══ EXERCISE PASSAGE
Without Being Late From Lunch.
Aprille has a daughter who is two days younger than my daughter, Opal. We met when the girls were 3 weeks old and have spent countless hours together since, going for walks, taking the girls to the park, deconstructing one another’s living room, dining on the lawn at the farmer’s market. The girls celebrated their first birthday together over banana-muffins at Chautauqua Park, bundled in hoodies to stave off the bitey autumn sundown.
The girls are growing up together. They are nothing shy of family.
So when I heard Aprille’s mother, Margy, is ill with bone marrow cancer, my heart sank. She is a grandmother to three precious grandchildren and deserves to see them all grow into the unique individuals they are destined to be. To witness the school pictures, birthdays, tooth-fairy visits, proms and all the rest of those irreplaceable growing-up particulars. I had the good fortune of meeting Margy at her granddaughter’s first birthday. She was able to fly out (to Colorado) from her home in Pennsylvania, but it took a heck of a toll on her. She was unable to shake my hand due to the vulnerable state of her immune system.
Aprille and her sister have both made attempts to donate their marrow, but there have been complications and the donations have been, thus far, unsuccessful. Margy’s doctors at John’s Hopkins have been searching for a suitable donor for over two years without success. Meanwhile her blood counts have been maintained with a chemotherapeutic drug, but its effectiveness seems to be waning.*
In short, Margy needs help.
And I can’t stop myself from thinking what if this were Opal’s grandmother? I’d certainly do everything in my somewhat limited mortal-power to help out in whatever way I possibly could.
This happens to be one of those rare examples where what is needed to make a major impact on someone’s life is pretty straightforward, realistic and step-by-step clear.
════
══ MATERIAL SUPPLIED
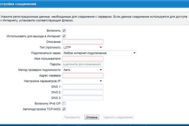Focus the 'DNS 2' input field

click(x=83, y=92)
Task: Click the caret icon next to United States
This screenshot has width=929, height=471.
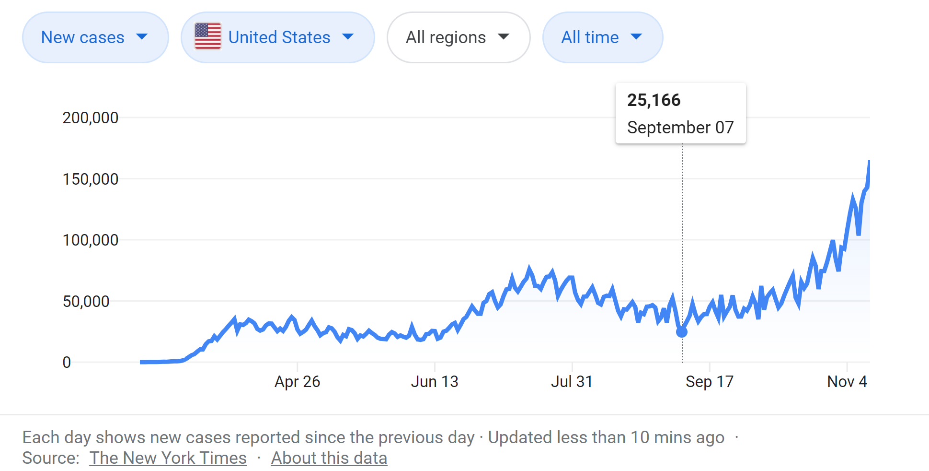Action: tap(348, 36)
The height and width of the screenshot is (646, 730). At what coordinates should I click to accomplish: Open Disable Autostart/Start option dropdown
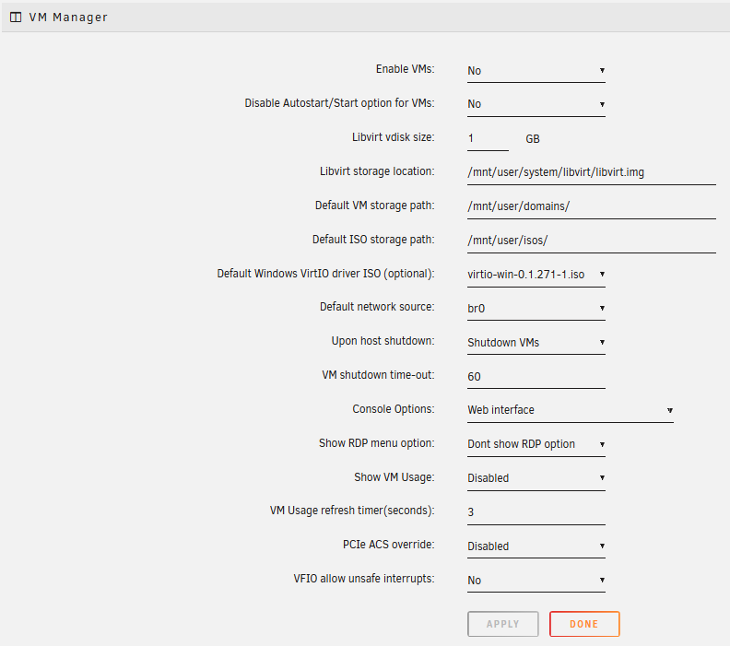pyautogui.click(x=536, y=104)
════
══ MATERIAL SUPPLIED
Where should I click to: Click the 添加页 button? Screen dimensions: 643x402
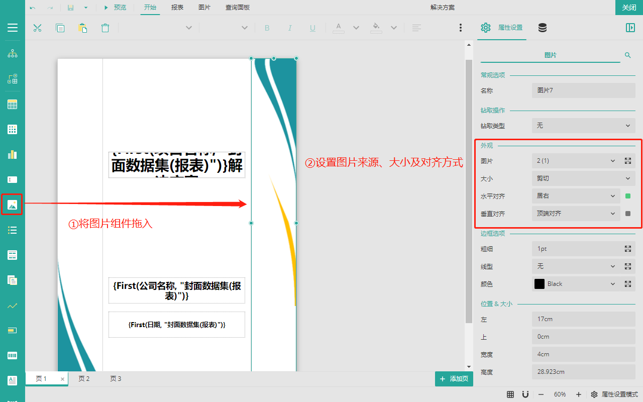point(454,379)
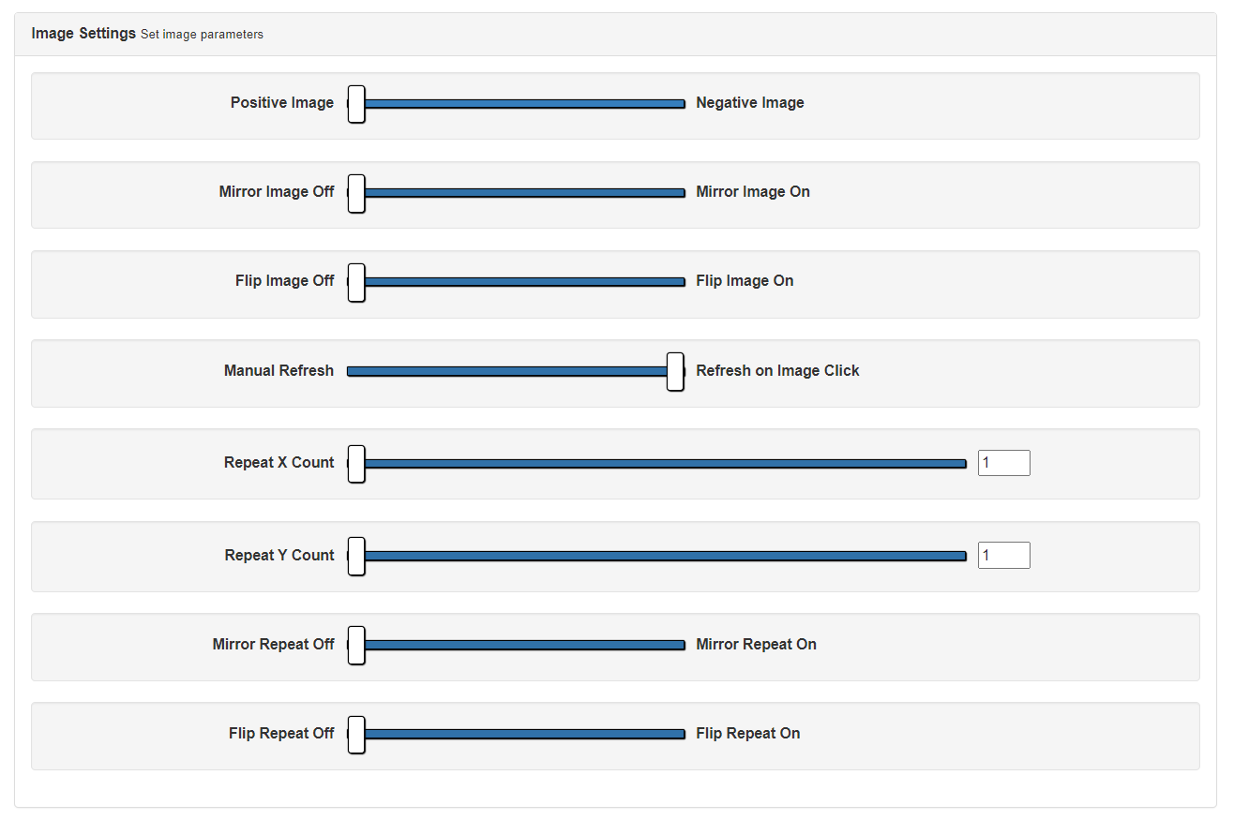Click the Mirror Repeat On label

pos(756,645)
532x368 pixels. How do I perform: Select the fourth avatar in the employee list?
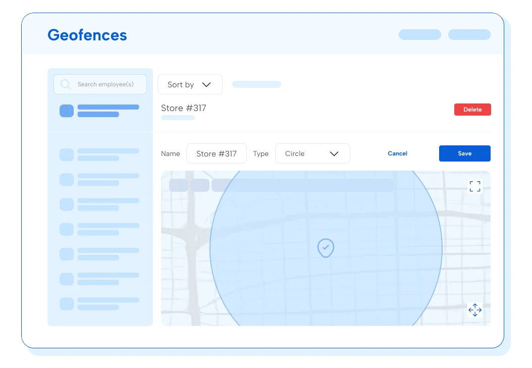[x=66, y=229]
════
#### QUESTIONS TO ANSWER:
(a) Translate the sentence "The girls are growing up together." from the passage about Margy's illness into Spanish.
(b) Output the part of the passage about Margy's illness from "The girls are" up to and including "her immune system.", copying it word for word.
Rely only on the passage about Margy's illness.

#### RESULTS:
(a) Las niñas están creciendo juntas.

(b)
The girls are growing up together. They are nothing shy of family.
So when I heard Aprille’s mother, Margy, is ill with bone marrow cancer, my heart sank. She is a grandmother to three precious grandchildren and deserves to see them all grow into the unique individuals they are destined to be. To witness the school pictures, birthdays, tooth-fairy visits, proms and all the rest of those irreplaceable growing-up particulars. I had the good fortune of meeting Margy at her granddaughter’s first birthday. She was able to fly out (to Colorado) from her home in Pennsylvania, but it took a heck of a toll on her. She was unable to shake my hand due to the vulnerable state of her immune system.